> **WORK REQUIRED**: Your task is to retype all of the records below with complete accuracy.

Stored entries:

**********

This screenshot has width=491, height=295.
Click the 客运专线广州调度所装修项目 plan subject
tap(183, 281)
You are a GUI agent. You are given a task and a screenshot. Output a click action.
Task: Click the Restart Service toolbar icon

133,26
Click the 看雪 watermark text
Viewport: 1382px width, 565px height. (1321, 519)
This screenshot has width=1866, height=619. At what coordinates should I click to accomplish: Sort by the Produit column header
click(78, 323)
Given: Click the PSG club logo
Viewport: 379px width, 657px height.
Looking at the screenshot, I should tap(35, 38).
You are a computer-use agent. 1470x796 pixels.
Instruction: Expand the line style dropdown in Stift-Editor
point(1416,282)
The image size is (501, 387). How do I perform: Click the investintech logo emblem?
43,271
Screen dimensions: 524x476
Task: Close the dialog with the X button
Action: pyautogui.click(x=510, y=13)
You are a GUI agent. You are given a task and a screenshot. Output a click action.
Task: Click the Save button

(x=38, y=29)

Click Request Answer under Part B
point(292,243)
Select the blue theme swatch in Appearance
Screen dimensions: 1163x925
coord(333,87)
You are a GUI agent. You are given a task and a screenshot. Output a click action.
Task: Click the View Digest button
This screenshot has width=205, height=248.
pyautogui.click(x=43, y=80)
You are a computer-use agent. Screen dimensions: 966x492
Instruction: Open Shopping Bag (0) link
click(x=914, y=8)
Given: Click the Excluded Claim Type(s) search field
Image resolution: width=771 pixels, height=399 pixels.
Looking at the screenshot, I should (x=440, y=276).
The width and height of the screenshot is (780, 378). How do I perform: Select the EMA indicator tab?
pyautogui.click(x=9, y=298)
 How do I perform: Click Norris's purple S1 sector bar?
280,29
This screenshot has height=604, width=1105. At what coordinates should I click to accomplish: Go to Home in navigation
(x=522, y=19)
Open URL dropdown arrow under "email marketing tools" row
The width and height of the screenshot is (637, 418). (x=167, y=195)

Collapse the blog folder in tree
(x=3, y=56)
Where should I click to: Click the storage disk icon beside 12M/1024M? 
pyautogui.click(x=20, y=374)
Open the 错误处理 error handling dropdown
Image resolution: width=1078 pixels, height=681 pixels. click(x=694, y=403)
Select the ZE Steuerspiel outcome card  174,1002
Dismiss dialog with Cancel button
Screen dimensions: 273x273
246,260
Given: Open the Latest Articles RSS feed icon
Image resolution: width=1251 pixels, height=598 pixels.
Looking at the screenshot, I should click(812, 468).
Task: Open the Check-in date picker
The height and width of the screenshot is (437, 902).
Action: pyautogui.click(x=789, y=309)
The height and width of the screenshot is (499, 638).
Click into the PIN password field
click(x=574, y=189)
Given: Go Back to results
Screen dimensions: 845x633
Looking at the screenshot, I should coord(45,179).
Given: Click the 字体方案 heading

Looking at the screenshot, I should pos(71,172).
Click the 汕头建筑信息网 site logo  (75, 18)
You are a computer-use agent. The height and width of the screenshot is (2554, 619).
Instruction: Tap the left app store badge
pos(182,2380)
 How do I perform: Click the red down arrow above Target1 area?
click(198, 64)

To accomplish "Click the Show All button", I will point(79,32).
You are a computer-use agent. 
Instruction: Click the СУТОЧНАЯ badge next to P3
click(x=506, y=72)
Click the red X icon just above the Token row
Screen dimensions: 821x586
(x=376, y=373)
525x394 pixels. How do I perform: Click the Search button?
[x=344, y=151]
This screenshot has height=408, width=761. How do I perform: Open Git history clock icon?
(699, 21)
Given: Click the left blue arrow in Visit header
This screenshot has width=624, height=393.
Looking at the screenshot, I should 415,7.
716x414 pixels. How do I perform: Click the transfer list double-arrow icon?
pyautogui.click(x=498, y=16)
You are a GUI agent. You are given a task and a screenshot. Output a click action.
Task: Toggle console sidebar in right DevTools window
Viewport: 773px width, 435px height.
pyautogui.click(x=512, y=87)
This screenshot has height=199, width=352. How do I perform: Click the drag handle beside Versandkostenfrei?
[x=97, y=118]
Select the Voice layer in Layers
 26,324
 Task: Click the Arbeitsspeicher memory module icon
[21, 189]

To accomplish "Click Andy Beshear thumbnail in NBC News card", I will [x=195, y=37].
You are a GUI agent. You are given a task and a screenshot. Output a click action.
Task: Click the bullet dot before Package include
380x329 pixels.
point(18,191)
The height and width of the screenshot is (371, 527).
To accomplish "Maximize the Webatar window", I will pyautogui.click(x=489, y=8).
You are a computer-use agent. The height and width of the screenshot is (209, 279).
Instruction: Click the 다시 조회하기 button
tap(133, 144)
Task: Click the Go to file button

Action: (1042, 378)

**********

> **RESULT**:
This screenshot has width=491, height=295.
Click the 客运专线广州调度所装修项目 plan subject
tap(183, 281)
You are a GUI agent. You are given a task and a screenshot. Output a click action.
Task: Click the Restart Service toolbar icon

133,26
Click the 看雪 watermark text
Viewport: 1382px width, 565px height. (1321, 519)
This screenshot has width=1866, height=619. At what coordinates should I click to accomplish: Sort by the Produit column header
click(78, 323)
Given: Click the PSG club logo
Viewport: 379px width, 657px height.
Looking at the screenshot, I should tap(35, 38).
You are a computer-use agent. 1470x796 pixels.
Instruction: Expand the line style dropdown in Stift-Editor
point(1416,282)
The image size is (501, 387). How do I perform: Click the investintech logo emblem?
43,271
Screen dimensions: 524x476
Task: Close the dialog with the X button
Action: pyautogui.click(x=510, y=13)
You are a GUI agent. You are given a task and a screenshot. Output a click action.
Task: Click the Save button

(x=38, y=29)

Click Request Answer under Part B
point(292,243)
Select the blue theme swatch in Appearance
Screen dimensions: 1163x925
coord(333,87)
You are a GUI agent. You are given a task and a screenshot. Output a click action.
Task: Click the View Digest button
This screenshot has width=205, height=248.
pyautogui.click(x=43, y=80)
You are a computer-use agent. Screen dimensions: 966x492
Instruction: Open Shopping Bag (0) link
click(x=914, y=8)
Given: Click the Excluded Claim Type(s) search field
Image resolution: width=771 pixels, height=399 pixels.
Looking at the screenshot, I should (x=440, y=276).
The width and height of the screenshot is (780, 378). How do I perform: Select the EMA indicator tab?
pyautogui.click(x=9, y=298)
 How do I perform: Click Norris's purple S1 sector bar?
280,29
This screenshot has height=604, width=1105. At what coordinates should I click to accomplish: Go to Home in navigation
(x=522, y=19)
Open URL dropdown arrow under "email marketing tools" row
The width and height of the screenshot is (637, 418). (x=167, y=195)

Collapse the blog folder in tree
(x=3, y=56)
Where should I click to: Click the storage disk icon beside 12M/1024M? 
pyautogui.click(x=20, y=374)
Open the 错误处理 error handling dropdown
Image resolution: width=1078 pixels, height=681 pixels. click(x=694, y=403)
Select the ZE Steuerspiel outcome card  174,1002
Dismiss dialog with Cancel button
Screen dimensions: 273x273
246,260
Given: Open the Latest Articles RSS feed icon
Image resolution: width=1251 pixels, height=598 pixels.
Looking at the screenshot, I should click(812, 468).
Task: Open the Check-in date picker
The height and width of the screenshot is (437, 902).
Action: pyautogui.click(x=789, y=309)
The height and width of the screenshot is (499, 638).
Click into the PIN password field
click(x=574, y=189)
Given: Go Back to results
Screen dimensions: 845x633
Looking at the screenshot, I should coord(45,179).
Given: Click the 字体方案 heading

Looking at the screenshot, I should pos(71,172).
Click the 汕头建筑信息网 site logo  (75, 18)
You are a computer-use agent. The height and width of the screenshot is (2554, 619).
Instruction: Tap the left app store badge
pos(182,2380)
 How do I perform: Click the red down arrow above Target1 area?
click(198, 64)

To accomplish "Click the Show All button", I will point(79,32).
You are a computer-use agent. 
Instruction: Click the СУТОЧНАЯ badge next to P3
click(x=506, y=72)
Click the red X icon just above the Token row
Screen dimensions: 821x586
(x=376, y=373)
525x394 pixels. How do I perform: Click the Search button?
[x=344, y=151]
This screenshot has height=408, width=761. How do I perform: Open Git history clock icon?
(699, 21)
Given: Click the left blue arrow in Visit header
This screenshot has width=624, height=393.
Looking at the screenshot, I should 415,7.
716x414 pixels. How do I perform: Click the transfer list double-arrow icon?
pyautogui.click(x=498, y=16)
You are a GUI agent. You are given a task and a screenshot. Output a click action.
Task: Toggle console sidebar in right DevTools window
Viewport: 773px width, 435px height.
pyautogui.click(x=512, y=87)
This screenshot has height=199, width=352. How do I perform: Click the drag handle beside Versandkostenfrei?
[x=97, y=118]
Select the Voice layer in Layers
 26,324
 Task: Click the Arbeitsspeicher memory module icon
[21, 189]

To accomplish "Click Andy Beshear thumbnail in NBC News card", I will [x=195, y=37].
You are a GUI agent. You are given a task and a screenshot. Output a click action.
Task: Click the bullet dot before Package include
380x329 pixels.
point(18,191)
The height and width of the screenshot is (371, 527).
To accomplish "Maximize the Webatar window", I will pyautogui.click(x=489, y=8).
You are a computer-use agent. The height and width of the screenshot is (209, 279).
Instruction: Click the 다시 조회하기 button
tap(133, 144)
Task: Click the Go to file button

Action: (1042, 378)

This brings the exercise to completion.